>> start Passage given

How to find asymptotes of implicit function? How to find the asymptotes  of the implicit function $$8x^3+y^3-6xy-3=0?$$
 A: The asymptotes of an algebraic curve are simply the lines that are tangent to the curve at infinity, so let's go through that calculation.
First, we find where your curve meets the line at infinity. We homogenize to $(X:Y:Z)$ coordinates, so that $(x,y) = (X:Y:1)$. The equation is now
$$8X^3+Y^3−6XYZ−3Z^3=0$$
and the line at infinity is the line $Z=0$. Plugging that in and solving over the reals
$$ 8X^3 + Y^3 = 0
\\ Y = -2X$$
so $(1:-2:0)$ is the only (real) projective point where the curve meets infinity. (There will be two complex asymptotes as well, but we can't see them if we're only looking at geometry with real coordinates)
To find the tangent line, we note that the differential of the tangent line is the same as the differential the curve (more or less because the tangent lines have to point in the same direction). So we take the derivative:
$$ (24X^2 - 6YZ) dX + (3Y^2 - 6XZ) dY - (6XY + 9Z^2) dZ $$
and evaluate at $(1:-2:0)$ to get
$$ 24 dX + 12 dY + 12 dZ$$
and so the tangent line should be given by the equation
$$ 24 X + 12 Y + 12 Z = 0 $$
or, dehomogenizing:
$$ 24x + 12y + 12 = 0
\\ y = -1 - 2x $$
This is, of course, the same calculation as in the other answer, but if you're familiar with projective geometry (or are willing to self-study how it works), it explains how the calculation works.

>> end Passage given
>> start Source excerpt

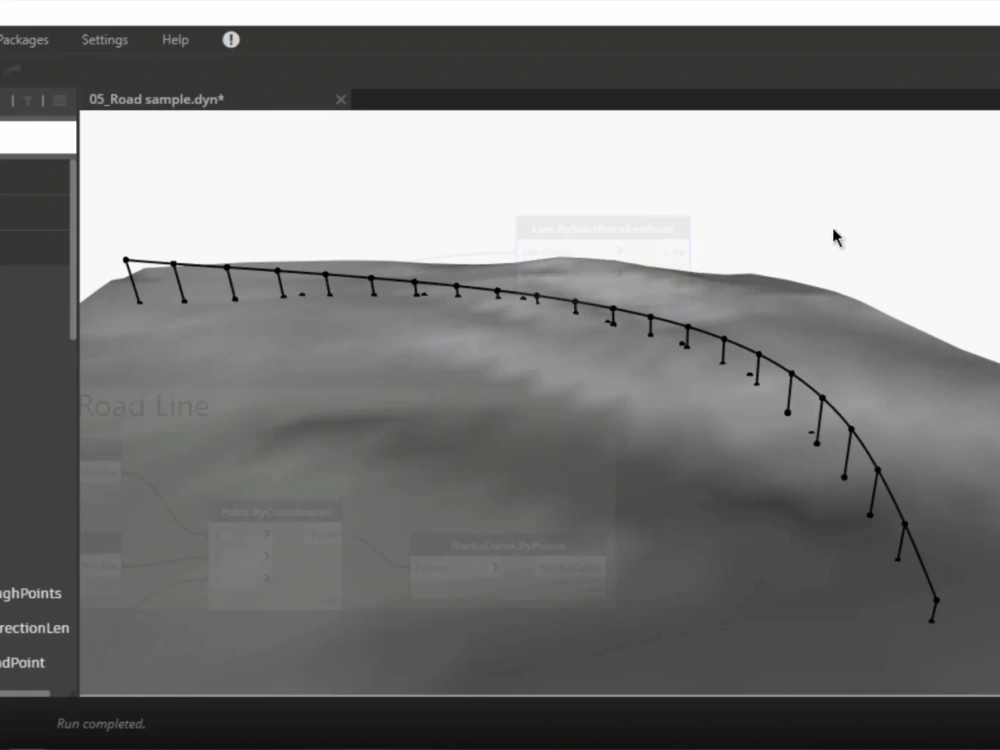The width and height of the screenshot is (1000, 750).
Task: Expand the ThroughPoints entry in the library panel
Action: [30, 593]
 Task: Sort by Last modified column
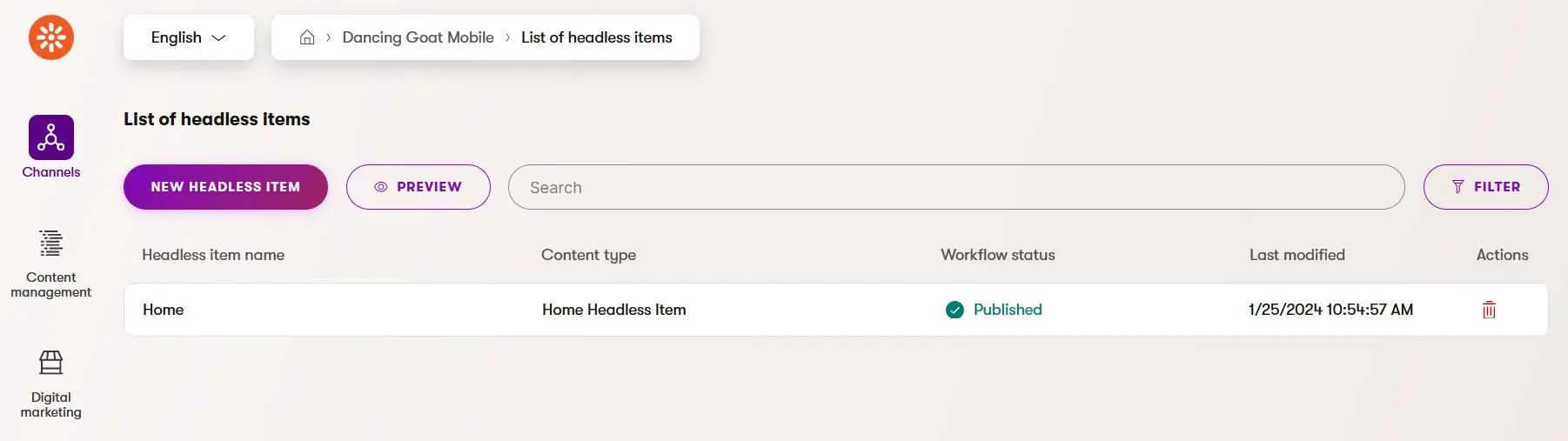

>> end Source excerpt

What the task asks = According to the passage on asymptotes, what is the equation of the real asymptote after dehomogenizing? The data are separate material and have no connection to the passage on asymptotes.

The completed task = y = -1 - 2x